Si l'Europe est de culture judéo-chretienne, l'Orient de culture islamique, l'Afrique est de quelle culture? Nos parents étaient des païens et ont créé des danses, les dessins, les masques et c'est cela qui a constitué notre patrimoine culturel et qui inspire nos artistes. L'Afrique est de culture Vodoun. Et nous allons révéler au monde ce patrimoine si riche, si intense, si beau que le monde aura du plaisir à le découvrir.

If Europe is of Judeo-Christian culture, and the East is of Islamic culture, what of Africa's culture? Our ancestors were pagans who created dances, drawings, masks, and these that have formed our cultural heritage and inspired our artists. Africa is of Vodun culture. And we will unveil to the world this heritage, so rich, so intense, so beautiful, that the world will take pleasure in discovering it.

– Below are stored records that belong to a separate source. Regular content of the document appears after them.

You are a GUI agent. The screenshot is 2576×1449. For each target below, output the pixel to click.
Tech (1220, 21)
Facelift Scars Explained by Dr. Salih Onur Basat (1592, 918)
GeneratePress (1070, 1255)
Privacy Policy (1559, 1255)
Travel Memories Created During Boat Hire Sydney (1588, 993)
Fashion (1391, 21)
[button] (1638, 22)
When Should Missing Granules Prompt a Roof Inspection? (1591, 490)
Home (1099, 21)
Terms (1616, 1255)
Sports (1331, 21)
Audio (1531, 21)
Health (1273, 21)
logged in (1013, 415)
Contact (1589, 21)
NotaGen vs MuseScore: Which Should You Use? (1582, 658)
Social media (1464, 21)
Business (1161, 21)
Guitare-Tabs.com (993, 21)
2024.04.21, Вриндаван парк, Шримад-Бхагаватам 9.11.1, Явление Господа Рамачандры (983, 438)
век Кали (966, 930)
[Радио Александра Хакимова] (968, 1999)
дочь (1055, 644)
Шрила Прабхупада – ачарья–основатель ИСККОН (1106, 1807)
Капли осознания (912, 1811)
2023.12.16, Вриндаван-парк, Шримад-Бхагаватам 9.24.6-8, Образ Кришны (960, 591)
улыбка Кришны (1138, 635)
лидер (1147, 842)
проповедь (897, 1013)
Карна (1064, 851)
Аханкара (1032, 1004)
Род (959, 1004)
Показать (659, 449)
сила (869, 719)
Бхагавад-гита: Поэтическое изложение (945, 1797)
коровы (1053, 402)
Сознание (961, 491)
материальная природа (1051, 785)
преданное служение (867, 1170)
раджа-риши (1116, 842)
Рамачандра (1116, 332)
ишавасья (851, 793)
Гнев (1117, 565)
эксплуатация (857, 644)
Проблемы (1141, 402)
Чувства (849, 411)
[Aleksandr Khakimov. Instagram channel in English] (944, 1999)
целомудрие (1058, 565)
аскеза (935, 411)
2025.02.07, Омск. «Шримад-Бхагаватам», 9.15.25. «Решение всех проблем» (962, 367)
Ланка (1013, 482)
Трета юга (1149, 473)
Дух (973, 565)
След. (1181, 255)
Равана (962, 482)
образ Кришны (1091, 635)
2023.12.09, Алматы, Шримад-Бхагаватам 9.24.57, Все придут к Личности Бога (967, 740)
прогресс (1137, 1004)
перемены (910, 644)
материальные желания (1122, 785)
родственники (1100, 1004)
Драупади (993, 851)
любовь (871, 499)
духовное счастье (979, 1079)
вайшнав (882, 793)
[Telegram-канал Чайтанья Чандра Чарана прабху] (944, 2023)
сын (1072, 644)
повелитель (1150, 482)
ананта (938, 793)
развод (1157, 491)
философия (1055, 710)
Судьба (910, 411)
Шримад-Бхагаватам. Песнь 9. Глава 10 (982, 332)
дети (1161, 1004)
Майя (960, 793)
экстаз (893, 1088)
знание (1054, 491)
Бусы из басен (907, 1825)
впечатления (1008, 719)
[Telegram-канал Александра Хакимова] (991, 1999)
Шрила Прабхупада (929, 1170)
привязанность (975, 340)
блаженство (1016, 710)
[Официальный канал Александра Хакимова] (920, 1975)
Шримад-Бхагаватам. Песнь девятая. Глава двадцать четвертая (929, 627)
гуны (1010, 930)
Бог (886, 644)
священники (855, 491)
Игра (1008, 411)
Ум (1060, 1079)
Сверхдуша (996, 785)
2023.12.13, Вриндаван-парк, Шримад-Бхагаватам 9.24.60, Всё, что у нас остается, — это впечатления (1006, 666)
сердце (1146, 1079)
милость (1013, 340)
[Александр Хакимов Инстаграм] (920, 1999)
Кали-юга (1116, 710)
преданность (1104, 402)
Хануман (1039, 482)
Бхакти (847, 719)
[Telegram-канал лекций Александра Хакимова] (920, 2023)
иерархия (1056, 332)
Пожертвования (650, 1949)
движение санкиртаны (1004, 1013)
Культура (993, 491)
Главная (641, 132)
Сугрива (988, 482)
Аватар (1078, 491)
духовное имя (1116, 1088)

This short documentary by Le P'tit Reporter presents the entirety of a Vodun ceremony. Featuring dances, rituals, and manifestations of ancestral spirits, the creator offers a true immersion into the Vodun religion:

The gathering of Afro-Descendants

Each year, numerous practitioners of the Vodoun cult from Togo, Nigeria, Ghana, and around the world convene at this international meeting. Afro-descendants from the United States, Brazil, Haiti, and Canada also attend this event.

For some of these attendees, descendants of slaves, it is an opportunity to reconnect with the land of their ancestors who were victims of colonisation, as explained in this Tv5monde video of the festival held on January 10, 2023:

The Beninese authorities’ focus on the Vodoun religion also serves as an opportunity to highlight the country's tourist attractions. As Pierre-Luc Roy elaborates in this video, the cultural and historical heritage often remains underutilised:

This inaugural edition of ‘Vodun Days’ featured performances by renowned Beninese artists such as Sagbohan Danialou, the Frères Totin, alongside African stars such as Kofi Olomidé, Yemi Aladé, Teni, and even Haitian musicians like Tabou Combo. On January 10th, these big names in music took the stage for a concert at the ‘Vodun Days’ event.